A dict that also implements memcache’s get_multi and set_multi methods.

Useful as a simple in memory replacement for App Engine’s memcache API for e.g. granary.Source.get_activities_response().

to_xml(value)[source]: Renders a dict (usually from JSON) as an XML snippet.

trim_nulls(value, ignore=())[source]

Recursively removes dict and list elements with None or empty values.

Parameters:

value (dict or list)
ignore (sequence) – optional, keys that may have None/empty values. Transitive: ignored keys’ entire contents are ignored and allowed to have nulls, all the way down!

uniquify(input)[source]

Returns a list with duplicate items removed.

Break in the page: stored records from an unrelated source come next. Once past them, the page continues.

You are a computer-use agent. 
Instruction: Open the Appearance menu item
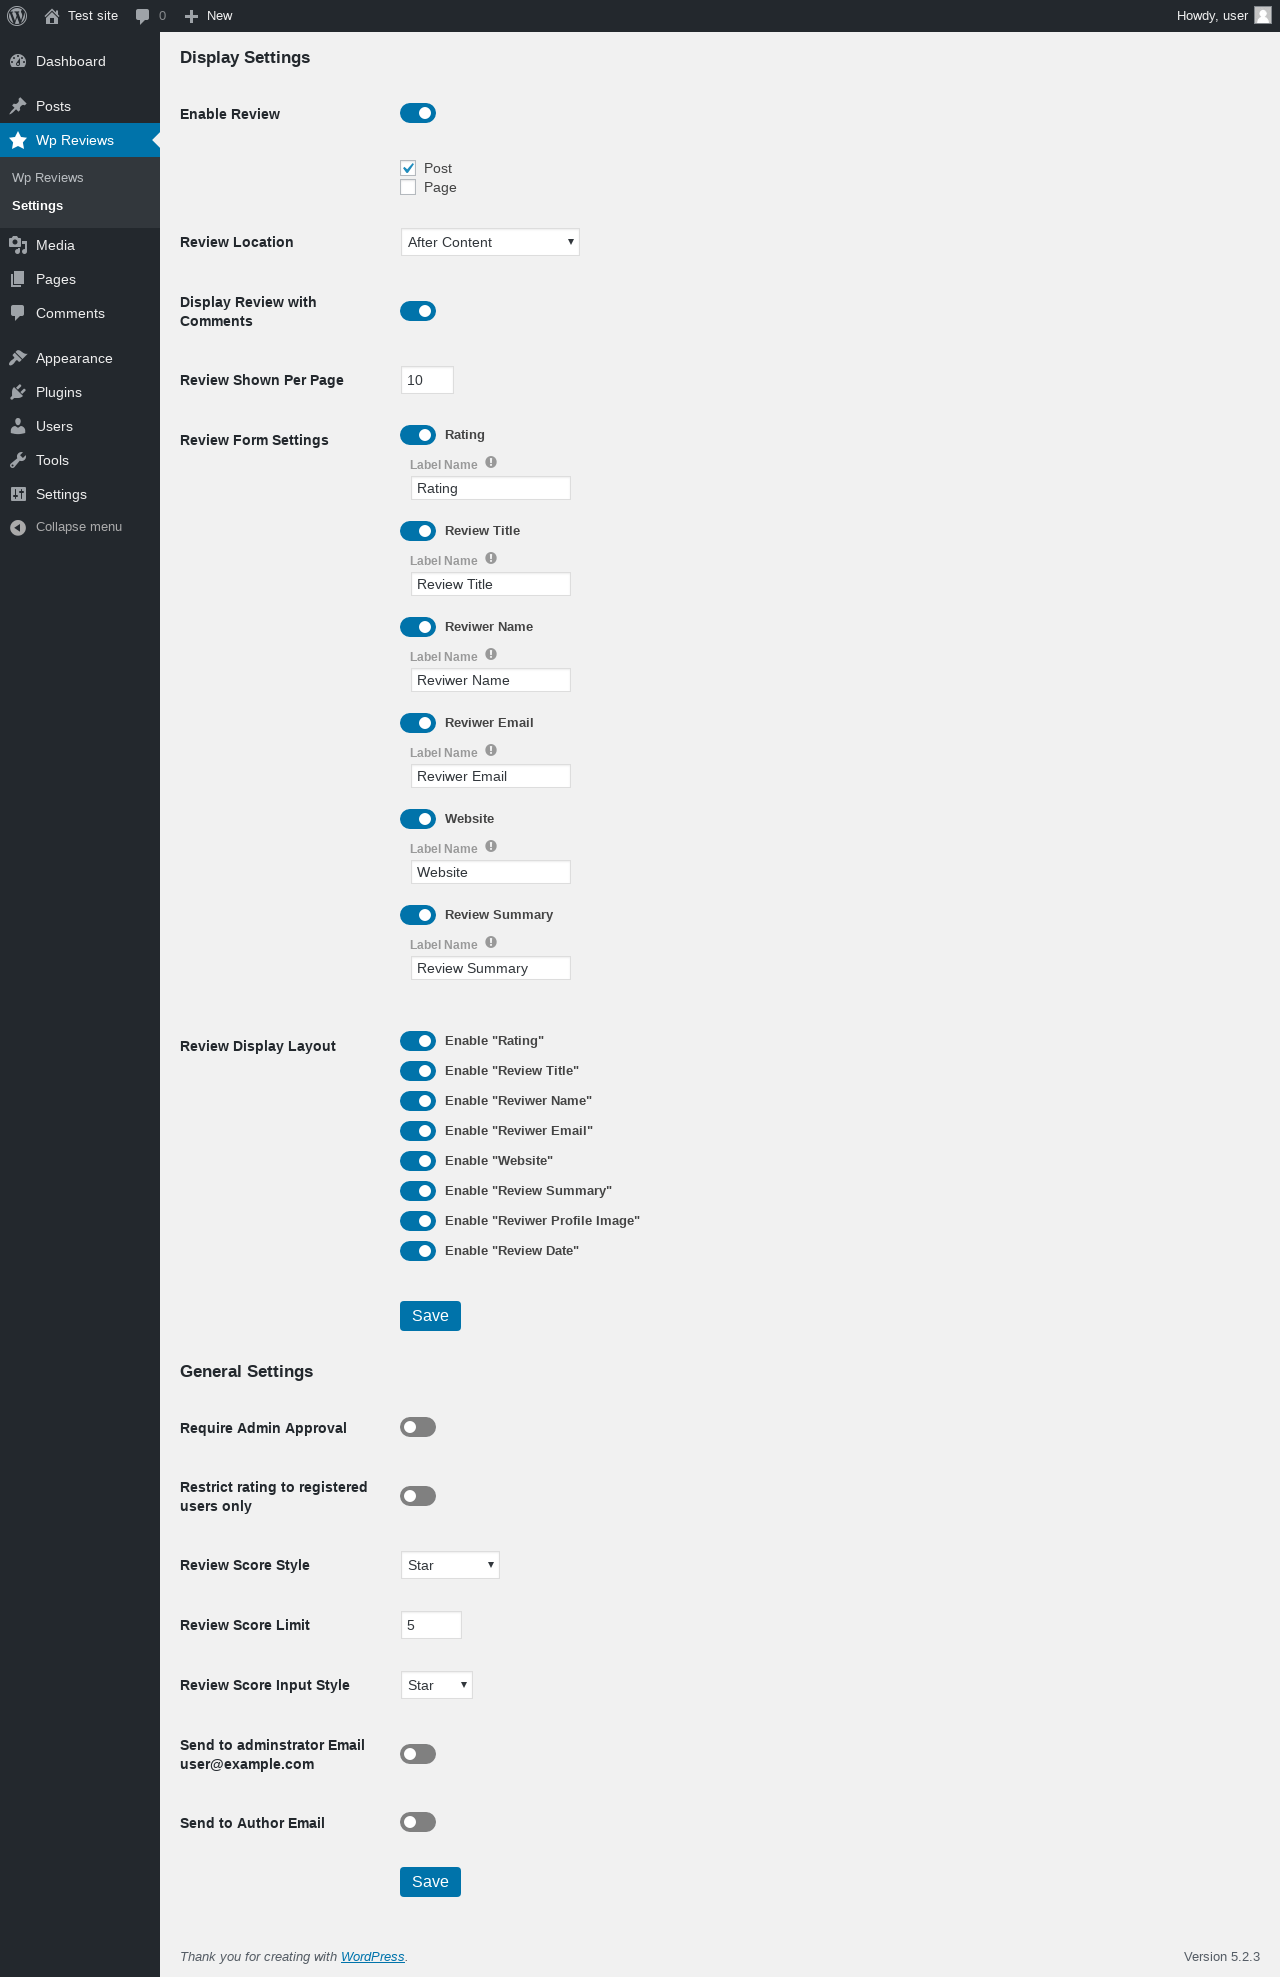click(74, 358)
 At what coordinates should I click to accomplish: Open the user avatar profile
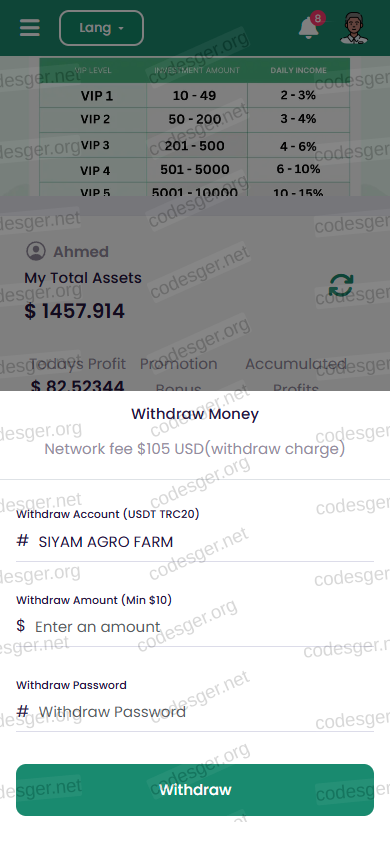tap(354, 27)
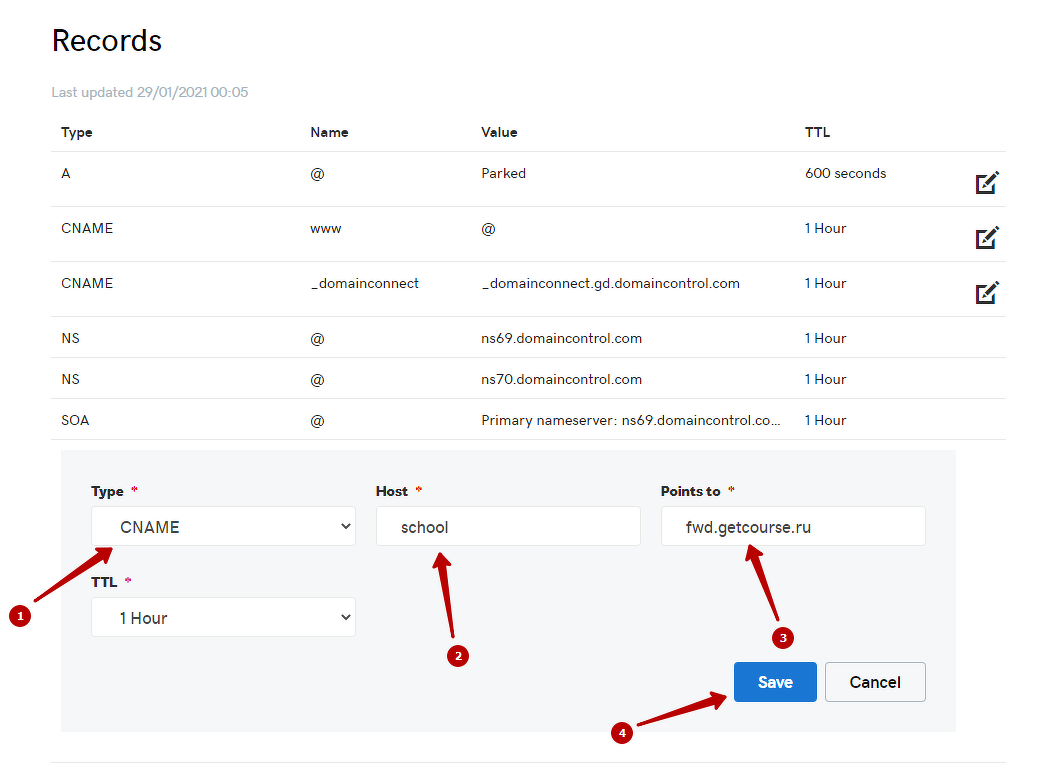Focus the Host field containing school
Image resolution: width=1053 pixels, height=766 pixels.
point(508,527)
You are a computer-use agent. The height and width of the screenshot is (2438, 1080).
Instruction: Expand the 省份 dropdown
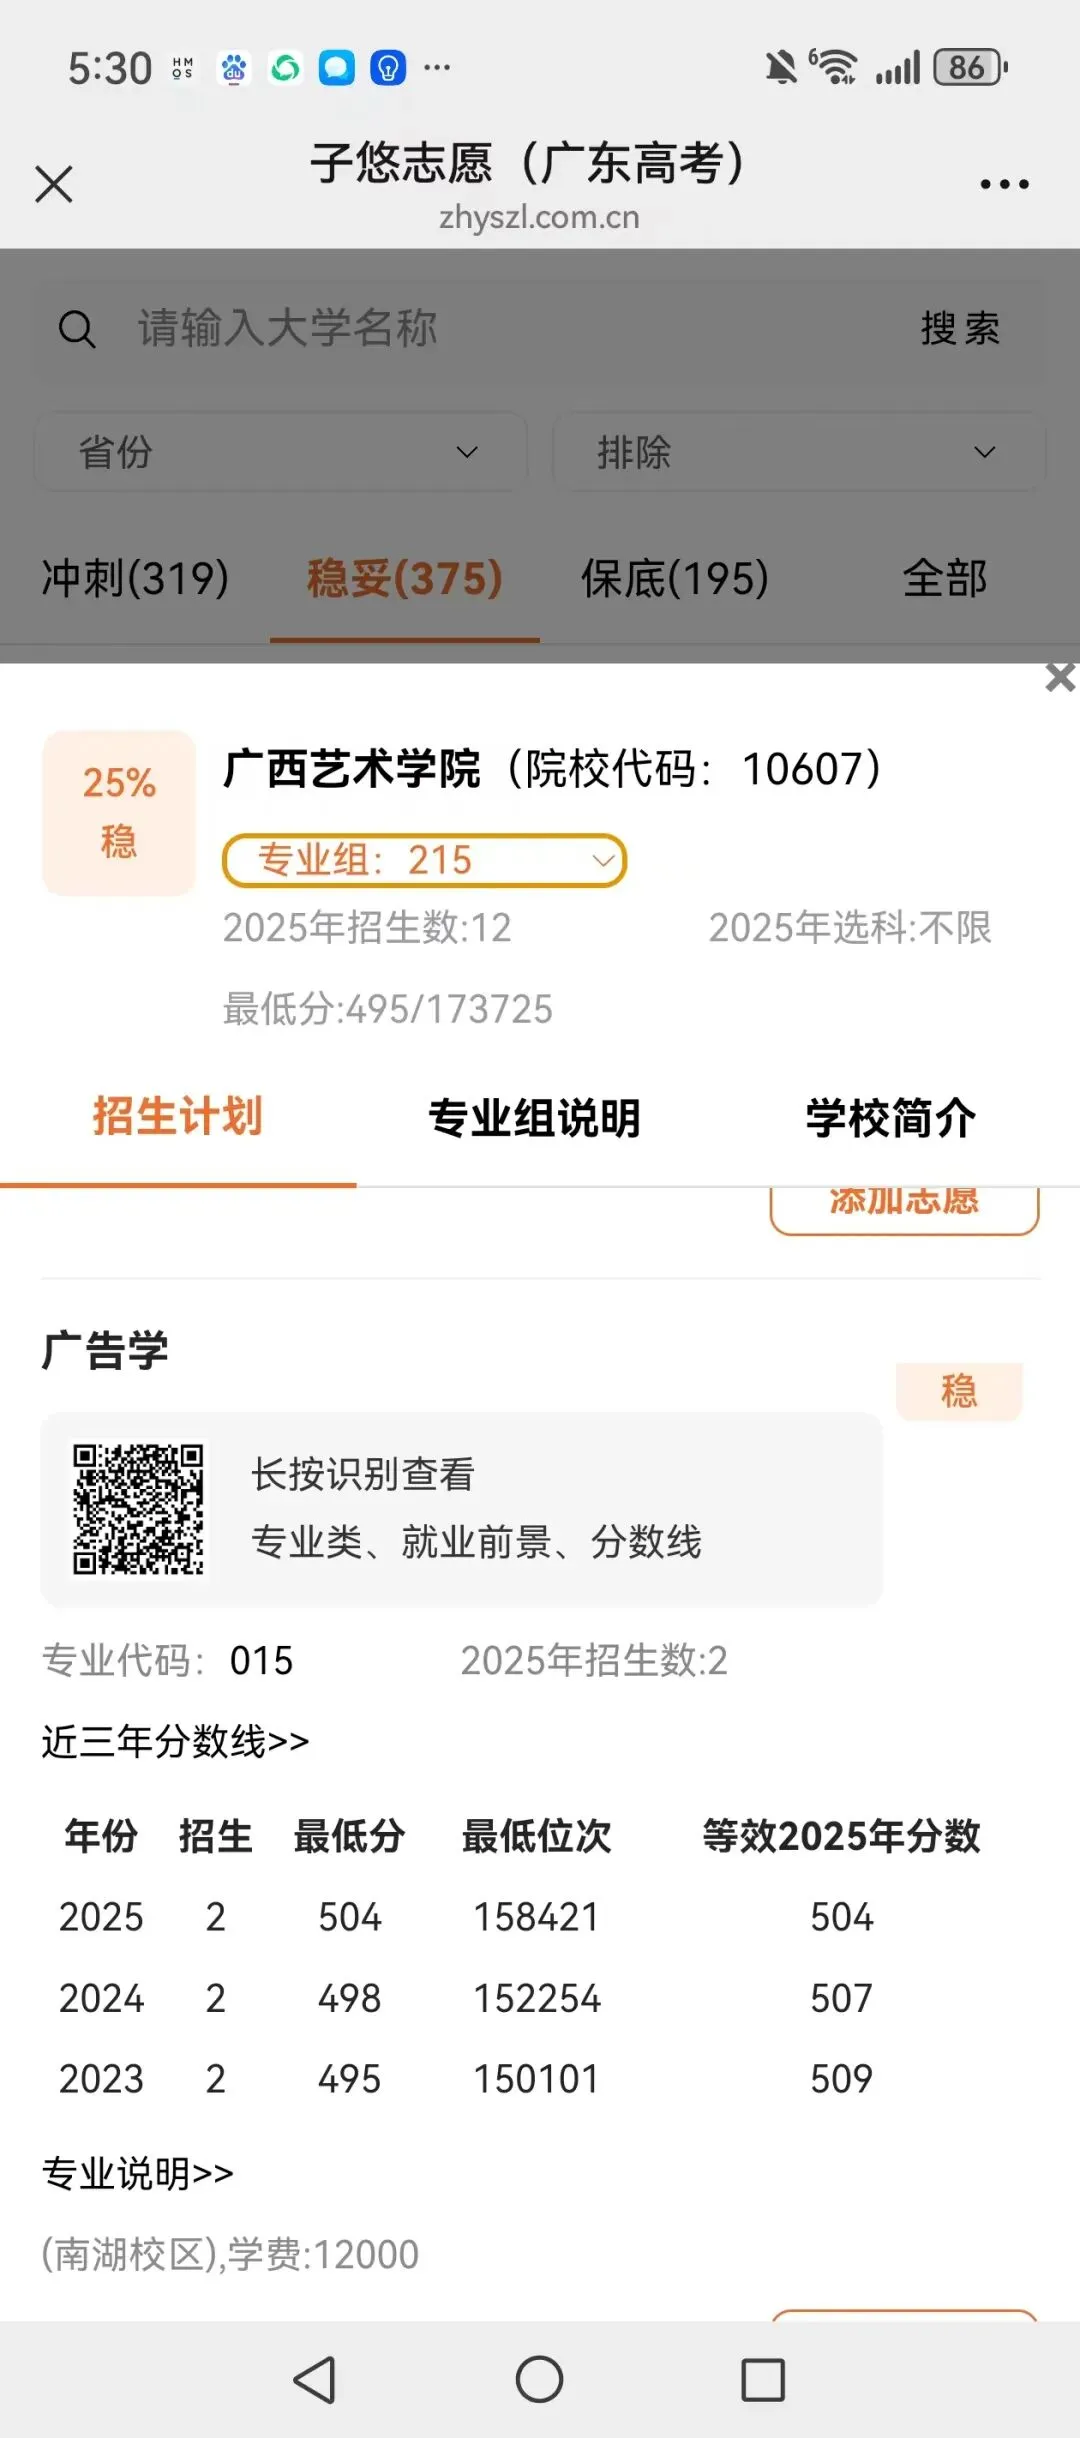click(281, 452)

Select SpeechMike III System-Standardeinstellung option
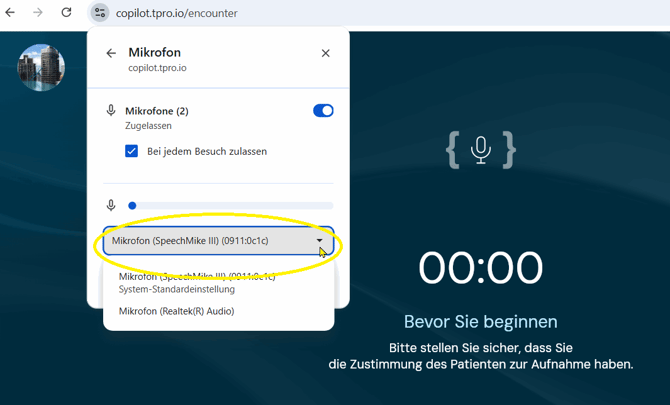tap(196, 283)
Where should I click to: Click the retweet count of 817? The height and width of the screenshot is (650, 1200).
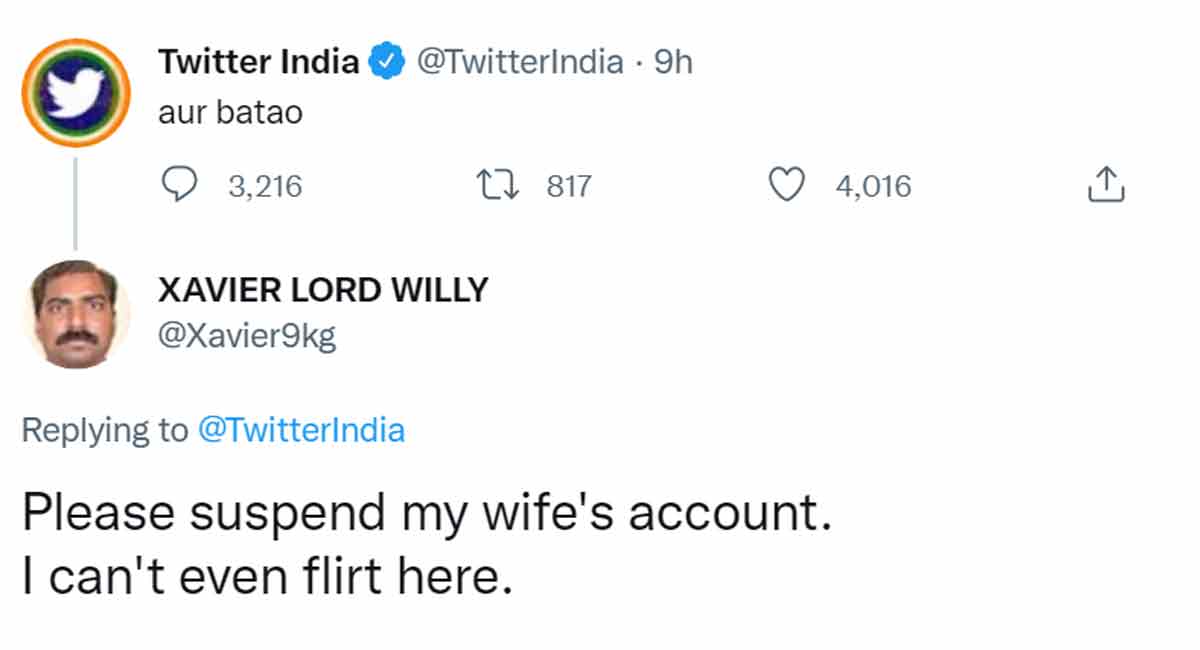tap(566, 184)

Like list(set(...)), but preserves order.

get_list(obj, key)[source]

Returns a value from a dict as a list.

If the value is a list or tuple, it’s converted to a list. If it’s something else, it’s returned as a single-element list. If the key doesn’t exist, returns [].

pop_list(obj, key)[source]: Like get_list(), but also removes the item.

add(seq, val)[source]

Appends val to seq if seq doesn’t already contain it.

Useful for treating repeated ndb properties like sets instead of lists.

Returns:: True if val was added to seq, ie it wasn’t already in seq, False otherwise

remove(seq, val)[source]

Removes val from seq if seq contains it.

Useful for treating repeated ndb properties like sets instead of lists.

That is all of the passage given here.